**** DATA IN THIS EXERCISE ****

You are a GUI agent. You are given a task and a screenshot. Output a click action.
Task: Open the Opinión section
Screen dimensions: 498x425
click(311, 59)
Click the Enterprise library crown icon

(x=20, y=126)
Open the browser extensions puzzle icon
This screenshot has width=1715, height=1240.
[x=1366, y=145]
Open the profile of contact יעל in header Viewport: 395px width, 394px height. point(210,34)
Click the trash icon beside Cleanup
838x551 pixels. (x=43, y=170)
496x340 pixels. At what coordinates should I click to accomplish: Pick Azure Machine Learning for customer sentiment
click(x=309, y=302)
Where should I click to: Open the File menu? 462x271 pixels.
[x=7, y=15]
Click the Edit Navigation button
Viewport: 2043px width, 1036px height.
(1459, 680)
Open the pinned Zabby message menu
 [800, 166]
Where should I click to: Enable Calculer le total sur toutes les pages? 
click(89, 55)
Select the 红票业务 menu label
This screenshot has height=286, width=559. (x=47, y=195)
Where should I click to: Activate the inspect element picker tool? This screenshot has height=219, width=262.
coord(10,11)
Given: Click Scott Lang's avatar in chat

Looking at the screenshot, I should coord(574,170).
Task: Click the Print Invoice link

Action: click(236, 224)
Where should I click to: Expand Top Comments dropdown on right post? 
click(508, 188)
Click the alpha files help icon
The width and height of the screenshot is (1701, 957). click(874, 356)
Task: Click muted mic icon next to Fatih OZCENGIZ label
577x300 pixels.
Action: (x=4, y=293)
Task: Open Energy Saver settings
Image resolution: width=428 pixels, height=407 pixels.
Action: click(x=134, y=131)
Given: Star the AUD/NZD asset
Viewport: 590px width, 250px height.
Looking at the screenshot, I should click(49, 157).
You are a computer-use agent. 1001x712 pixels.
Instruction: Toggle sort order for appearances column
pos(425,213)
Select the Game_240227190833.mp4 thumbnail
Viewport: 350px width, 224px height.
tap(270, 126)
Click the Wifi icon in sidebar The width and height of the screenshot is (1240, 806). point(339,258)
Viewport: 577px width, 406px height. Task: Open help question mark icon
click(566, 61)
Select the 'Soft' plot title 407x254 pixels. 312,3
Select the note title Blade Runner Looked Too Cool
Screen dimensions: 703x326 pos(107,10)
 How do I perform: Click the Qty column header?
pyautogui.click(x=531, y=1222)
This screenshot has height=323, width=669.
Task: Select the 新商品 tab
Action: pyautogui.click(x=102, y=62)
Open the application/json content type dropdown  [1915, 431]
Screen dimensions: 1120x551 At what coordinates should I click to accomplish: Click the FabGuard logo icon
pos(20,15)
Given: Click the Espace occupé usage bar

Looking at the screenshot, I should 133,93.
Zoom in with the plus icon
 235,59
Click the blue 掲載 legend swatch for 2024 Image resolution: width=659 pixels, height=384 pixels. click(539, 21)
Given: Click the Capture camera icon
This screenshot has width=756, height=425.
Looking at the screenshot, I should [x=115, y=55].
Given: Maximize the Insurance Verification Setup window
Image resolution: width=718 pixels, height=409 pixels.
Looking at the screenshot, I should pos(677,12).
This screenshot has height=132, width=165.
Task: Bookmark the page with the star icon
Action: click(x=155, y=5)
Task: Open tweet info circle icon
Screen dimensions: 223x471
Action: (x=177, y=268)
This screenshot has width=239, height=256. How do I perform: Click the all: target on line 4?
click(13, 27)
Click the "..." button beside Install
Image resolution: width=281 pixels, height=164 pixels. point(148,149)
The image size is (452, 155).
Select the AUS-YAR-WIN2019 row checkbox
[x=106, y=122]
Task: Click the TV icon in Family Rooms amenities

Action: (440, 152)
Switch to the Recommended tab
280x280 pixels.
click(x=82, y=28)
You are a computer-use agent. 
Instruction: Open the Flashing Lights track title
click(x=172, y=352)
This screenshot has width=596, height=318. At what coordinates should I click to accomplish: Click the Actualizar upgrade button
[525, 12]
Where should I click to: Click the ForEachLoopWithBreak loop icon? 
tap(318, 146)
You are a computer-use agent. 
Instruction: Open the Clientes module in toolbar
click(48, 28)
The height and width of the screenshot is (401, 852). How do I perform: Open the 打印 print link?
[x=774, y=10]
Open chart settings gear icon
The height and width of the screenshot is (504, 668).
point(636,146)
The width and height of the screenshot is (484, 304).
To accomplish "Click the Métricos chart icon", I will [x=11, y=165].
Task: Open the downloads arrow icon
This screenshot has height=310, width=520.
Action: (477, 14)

****

List every line in the material above that contains the string "pixels", copying each line in full.

838x551 pixels. (x=43, y=170)
496x340 pixels. At what coordinates should I click to accomplish: Pick Azure Machine Learning for customer sentiment
Where should I click to: Open the File menu? 462x271 pixels.
577x300 pixels.
Image resolution: width=428 pixels, height=407 pixels.
You are a computer-use agent. 1001x712 pixels.
Select the 'Soft' plot title 407x254 pixels. 312,3
Click the blue 掲載 legend swatch for 2024 Image resolution: width=659 pixels, height=384 pixels. click(539, 21)
Image resolution: width=718 pixels, height=409 pixels.
Image resolution: width=281 pixels, height=164 pixels. point(148,149)
280x280 pixels.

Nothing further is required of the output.